Fast forward a day, the half-unpacked kitchen space had been repurposed to a podcast production studio for an episode on Australia’s bushfire crisis. The script was halted by the entrance of two young and able-bodied cockroaches scuttling across the fridge. Carbonization of vermin suddenly became a more compelling narrative than the burnt remnants of Australia’s native forest. The fridge quickly found itself in pieces and the 1000-roach breeding ground it was housing, exposed. The regiment had built its headquarters inside the electronic casing of the fridge and although most of the young soldiers were unhatched – for now – had it not been for the two early risers, we may never have blown the lid on the operation. A refund was requested and swiftly denied on the dubious grounds that the seller “paid for the item too”.

In order to take the edge off my spectacular blunders, I decided to introduce my father to Japan. A long weekend in Kagawa prefecture visiting Japan’s art islands had the desired effect, pitting him against some of the world’s most unforgiving acoustics. Inside the incredible concrete monolith of Teshima Art Museum, you could hear the structure breathe. Every time I crouched down to inspect the membranes on the floor – the structure functions as a natural spring, drawing-up water from underground to play on the surface – the silence would rip with a chorus of cracks. But it was father’s complementary audio tour which likened the natural phenomenon to “sperm swimming to victory” that left the greatest legacy on the space. The sound-bite went straight to the archives, playing back on an infinite echo cycle. 

Teshima Art Museum: a sound structure.

Teshima Art Museum: a sound structure.

The artwork was not however the only competent swimmer on the island. When wild boar heard that Teshima was no longer being used as a dumping site for toxic industrial waste, they swam across from the mainland to set up camp. The seaborne migration has given them what many locals see as a disproportionate stake in the Benesse three island restoration project. Despite the influx of unwanted foreign investment, ecosystem regeneration through ground-breaking art was lauded a success. The introduction of my father as an uncontrolled variable risked derailing the operation all over again. In a single day on neighbouring island Naoshima, he set off an alarm by attempting to walk backstage into an artwork and then settled on a separate artwork for a seat.

Exhibit C: father becomes a part of the artwork.

Exhibit C: father becomes a part of the artwork.

Although father fared much the same back at the ryokan, knocking his head on the low-hanging entry ways and his shins on the low-rise bedframe, he was undoubtedly better off than our predecessors who found their heads on stakes in the vegetable garden.

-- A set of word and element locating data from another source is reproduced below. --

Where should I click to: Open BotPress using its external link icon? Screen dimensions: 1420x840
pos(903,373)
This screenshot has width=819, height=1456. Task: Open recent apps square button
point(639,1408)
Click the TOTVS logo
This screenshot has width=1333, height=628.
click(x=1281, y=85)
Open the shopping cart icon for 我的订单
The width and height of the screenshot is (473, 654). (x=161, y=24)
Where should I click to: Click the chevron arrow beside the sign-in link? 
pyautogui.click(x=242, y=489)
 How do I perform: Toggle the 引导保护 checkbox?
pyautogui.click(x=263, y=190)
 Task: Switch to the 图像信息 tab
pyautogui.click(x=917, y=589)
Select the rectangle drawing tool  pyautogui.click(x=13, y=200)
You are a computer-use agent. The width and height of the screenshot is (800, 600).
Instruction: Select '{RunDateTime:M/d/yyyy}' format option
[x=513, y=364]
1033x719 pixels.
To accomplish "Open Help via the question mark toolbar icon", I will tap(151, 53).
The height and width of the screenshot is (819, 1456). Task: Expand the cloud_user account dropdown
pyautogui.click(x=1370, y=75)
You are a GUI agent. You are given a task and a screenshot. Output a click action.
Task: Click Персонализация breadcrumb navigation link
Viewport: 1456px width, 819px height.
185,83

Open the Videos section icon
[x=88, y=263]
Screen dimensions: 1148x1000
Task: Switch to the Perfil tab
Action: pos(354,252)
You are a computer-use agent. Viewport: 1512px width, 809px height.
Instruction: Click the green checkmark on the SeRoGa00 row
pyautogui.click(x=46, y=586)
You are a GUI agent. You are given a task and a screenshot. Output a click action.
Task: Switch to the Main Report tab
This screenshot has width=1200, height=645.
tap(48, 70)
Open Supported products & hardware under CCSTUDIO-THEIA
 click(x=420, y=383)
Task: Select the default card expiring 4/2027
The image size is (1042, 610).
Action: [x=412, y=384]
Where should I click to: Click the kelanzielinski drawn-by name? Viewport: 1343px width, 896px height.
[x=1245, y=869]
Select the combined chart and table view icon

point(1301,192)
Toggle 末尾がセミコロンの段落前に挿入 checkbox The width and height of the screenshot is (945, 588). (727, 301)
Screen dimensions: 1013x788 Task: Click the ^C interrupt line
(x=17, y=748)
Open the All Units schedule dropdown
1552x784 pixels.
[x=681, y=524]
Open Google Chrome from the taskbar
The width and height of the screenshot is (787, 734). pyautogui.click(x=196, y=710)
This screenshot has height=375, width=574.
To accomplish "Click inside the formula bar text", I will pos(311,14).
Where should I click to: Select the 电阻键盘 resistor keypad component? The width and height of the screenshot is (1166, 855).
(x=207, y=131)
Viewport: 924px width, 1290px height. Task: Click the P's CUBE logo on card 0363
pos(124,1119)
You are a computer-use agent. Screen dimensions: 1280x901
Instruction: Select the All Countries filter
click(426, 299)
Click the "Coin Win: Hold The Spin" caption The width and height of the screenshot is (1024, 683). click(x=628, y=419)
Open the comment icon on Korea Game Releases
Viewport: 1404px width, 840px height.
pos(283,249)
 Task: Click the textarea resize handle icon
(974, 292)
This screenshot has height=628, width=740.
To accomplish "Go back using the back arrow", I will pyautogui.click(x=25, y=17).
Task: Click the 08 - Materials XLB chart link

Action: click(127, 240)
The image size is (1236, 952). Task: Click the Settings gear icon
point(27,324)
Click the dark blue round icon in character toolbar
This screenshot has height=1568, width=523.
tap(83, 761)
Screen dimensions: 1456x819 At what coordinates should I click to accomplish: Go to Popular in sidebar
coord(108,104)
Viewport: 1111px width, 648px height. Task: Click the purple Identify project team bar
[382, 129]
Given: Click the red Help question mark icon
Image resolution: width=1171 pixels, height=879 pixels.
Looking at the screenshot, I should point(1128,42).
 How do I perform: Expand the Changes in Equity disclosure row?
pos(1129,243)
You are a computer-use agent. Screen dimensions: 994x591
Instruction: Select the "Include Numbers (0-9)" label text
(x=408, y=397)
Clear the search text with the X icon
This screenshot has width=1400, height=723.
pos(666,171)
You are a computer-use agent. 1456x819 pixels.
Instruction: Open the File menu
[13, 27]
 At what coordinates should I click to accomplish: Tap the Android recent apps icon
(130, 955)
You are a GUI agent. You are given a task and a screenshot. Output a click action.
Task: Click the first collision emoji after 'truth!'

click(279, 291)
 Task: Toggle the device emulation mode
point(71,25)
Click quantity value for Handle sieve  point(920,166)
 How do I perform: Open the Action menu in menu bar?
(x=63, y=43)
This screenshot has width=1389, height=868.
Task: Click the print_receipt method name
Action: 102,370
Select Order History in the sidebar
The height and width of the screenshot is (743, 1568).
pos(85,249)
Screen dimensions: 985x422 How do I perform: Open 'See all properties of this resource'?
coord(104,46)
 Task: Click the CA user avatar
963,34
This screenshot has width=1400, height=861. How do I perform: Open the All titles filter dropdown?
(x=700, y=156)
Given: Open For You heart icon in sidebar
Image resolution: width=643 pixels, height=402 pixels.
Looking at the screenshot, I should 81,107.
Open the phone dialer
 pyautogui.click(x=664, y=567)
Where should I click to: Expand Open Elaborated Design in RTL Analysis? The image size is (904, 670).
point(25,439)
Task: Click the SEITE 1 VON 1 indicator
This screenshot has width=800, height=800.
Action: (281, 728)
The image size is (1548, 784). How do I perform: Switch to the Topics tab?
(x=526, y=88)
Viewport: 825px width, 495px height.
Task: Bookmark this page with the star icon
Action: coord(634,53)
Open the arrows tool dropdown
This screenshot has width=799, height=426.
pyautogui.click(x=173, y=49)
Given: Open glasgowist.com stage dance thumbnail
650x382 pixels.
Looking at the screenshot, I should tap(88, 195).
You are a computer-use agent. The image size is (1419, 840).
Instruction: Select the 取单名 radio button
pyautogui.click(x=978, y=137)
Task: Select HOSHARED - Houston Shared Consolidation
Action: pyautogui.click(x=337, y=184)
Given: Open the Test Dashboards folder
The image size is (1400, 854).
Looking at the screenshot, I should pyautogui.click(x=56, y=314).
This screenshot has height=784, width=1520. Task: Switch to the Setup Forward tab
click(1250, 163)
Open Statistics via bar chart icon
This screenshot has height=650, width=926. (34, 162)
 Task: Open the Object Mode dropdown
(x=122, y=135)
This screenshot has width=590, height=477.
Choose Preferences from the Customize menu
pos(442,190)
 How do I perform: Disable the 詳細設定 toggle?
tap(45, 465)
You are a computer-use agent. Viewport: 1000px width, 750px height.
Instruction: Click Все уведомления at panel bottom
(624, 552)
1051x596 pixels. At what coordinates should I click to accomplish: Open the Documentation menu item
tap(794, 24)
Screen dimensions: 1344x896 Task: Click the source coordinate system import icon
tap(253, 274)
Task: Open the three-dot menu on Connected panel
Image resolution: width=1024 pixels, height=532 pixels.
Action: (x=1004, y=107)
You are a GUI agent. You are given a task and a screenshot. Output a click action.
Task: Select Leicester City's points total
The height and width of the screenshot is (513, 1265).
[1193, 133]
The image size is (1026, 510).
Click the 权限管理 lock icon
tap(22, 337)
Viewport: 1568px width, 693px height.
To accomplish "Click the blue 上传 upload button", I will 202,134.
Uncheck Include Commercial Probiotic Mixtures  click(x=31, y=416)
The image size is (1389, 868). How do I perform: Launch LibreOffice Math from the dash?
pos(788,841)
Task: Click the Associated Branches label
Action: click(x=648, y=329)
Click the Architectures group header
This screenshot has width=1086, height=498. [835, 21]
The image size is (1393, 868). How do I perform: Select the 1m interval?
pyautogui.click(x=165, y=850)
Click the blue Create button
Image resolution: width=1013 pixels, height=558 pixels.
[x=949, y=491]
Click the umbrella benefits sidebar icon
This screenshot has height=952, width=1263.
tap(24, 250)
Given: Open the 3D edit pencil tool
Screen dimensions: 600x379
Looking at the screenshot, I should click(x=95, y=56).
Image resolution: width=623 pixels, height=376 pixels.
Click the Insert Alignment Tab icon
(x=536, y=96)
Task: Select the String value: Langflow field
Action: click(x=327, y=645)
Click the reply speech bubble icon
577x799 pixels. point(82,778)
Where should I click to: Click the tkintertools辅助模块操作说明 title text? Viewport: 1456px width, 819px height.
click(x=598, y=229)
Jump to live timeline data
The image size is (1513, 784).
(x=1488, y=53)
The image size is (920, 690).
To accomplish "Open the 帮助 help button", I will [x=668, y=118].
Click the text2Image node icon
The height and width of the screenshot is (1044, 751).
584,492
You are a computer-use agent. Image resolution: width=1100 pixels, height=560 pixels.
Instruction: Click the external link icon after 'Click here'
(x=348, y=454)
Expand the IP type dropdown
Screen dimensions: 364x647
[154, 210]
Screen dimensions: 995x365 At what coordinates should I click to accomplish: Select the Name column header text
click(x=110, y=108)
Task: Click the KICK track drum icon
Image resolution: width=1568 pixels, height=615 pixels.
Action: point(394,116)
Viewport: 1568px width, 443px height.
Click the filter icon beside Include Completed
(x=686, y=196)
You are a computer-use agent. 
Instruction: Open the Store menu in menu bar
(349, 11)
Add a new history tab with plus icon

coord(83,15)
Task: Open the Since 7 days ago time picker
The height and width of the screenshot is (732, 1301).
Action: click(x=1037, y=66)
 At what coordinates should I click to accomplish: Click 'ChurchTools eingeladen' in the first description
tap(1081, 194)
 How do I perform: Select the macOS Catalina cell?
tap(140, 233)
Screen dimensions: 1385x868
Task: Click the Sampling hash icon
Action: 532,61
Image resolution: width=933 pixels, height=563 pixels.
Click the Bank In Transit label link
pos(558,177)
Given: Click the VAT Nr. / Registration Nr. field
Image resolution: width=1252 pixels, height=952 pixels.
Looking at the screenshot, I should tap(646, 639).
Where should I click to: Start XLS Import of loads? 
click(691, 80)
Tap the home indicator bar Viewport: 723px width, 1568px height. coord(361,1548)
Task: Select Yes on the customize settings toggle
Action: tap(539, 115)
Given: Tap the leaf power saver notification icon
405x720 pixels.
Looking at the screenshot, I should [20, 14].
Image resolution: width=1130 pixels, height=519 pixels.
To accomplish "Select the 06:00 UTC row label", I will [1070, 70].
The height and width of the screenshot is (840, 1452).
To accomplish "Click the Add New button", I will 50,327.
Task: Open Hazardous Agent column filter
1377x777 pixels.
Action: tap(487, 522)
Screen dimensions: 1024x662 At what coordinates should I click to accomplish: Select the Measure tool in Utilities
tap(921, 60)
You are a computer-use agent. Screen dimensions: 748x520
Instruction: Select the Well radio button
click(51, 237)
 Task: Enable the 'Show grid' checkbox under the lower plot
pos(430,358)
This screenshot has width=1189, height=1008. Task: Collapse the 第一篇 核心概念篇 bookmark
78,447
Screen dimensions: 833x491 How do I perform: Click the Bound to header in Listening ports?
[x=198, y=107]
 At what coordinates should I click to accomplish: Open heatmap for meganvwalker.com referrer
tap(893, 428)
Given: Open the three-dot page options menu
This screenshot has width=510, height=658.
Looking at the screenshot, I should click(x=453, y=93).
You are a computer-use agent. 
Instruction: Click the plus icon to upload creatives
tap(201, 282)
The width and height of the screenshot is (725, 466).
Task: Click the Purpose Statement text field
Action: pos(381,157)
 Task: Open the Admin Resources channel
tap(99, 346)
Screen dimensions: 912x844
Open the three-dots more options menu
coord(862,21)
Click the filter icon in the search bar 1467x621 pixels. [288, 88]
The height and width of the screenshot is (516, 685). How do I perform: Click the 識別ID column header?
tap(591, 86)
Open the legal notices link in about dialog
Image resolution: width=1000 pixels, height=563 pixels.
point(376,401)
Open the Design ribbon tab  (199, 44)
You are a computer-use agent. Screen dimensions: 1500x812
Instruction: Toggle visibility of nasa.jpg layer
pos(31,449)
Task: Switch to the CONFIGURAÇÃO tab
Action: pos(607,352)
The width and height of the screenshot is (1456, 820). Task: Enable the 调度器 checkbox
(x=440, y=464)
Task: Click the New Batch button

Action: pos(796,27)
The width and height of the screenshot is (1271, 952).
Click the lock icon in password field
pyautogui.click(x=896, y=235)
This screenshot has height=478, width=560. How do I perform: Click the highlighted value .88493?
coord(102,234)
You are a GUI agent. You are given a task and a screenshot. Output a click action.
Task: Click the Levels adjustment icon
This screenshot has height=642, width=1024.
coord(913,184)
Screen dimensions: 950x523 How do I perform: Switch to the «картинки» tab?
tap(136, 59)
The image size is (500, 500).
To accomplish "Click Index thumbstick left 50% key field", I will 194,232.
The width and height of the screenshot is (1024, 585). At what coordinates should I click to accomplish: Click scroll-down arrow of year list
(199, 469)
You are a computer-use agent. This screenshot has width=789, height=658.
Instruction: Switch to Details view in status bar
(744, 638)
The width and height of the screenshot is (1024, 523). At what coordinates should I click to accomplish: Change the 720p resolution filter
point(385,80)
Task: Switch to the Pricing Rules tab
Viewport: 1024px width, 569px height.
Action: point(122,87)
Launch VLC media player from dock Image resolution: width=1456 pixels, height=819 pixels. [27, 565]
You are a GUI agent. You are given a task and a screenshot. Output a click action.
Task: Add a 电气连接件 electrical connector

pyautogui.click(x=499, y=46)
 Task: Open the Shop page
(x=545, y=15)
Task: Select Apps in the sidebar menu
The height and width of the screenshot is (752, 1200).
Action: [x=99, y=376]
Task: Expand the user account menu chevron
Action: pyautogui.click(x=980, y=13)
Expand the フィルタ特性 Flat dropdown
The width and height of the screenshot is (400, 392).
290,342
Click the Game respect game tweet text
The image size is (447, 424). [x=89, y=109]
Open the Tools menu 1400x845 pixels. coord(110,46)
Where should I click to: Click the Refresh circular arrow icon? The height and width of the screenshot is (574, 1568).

My guess was the Airbnb guest was suspected of premeditating a less than average review.

Alternative explanation: the scarecrow was no longer outstanding in his field.

Alternative explanation: the scarecrow was no longer outstanding in his field.

Despite a number of my own brain-dead days – of note, the Japanese class where I was asked to describe a friend, but the only friend I could think of was my boyfriend, and the only way I could think to describe him was as a good dancer – the country has me hooked. Ironically, a degree of separation from Japan has allowed me to look into my own personal crisis with Japan from the very place whose crisis had me so beleaguered about Japan. As my Australian posting flipped its switch from the most dangerous places on earth to one of the safest, I realised there may be more than one great ‘land of contradictions’. Six months into Japan and I’m lining up for the next two years.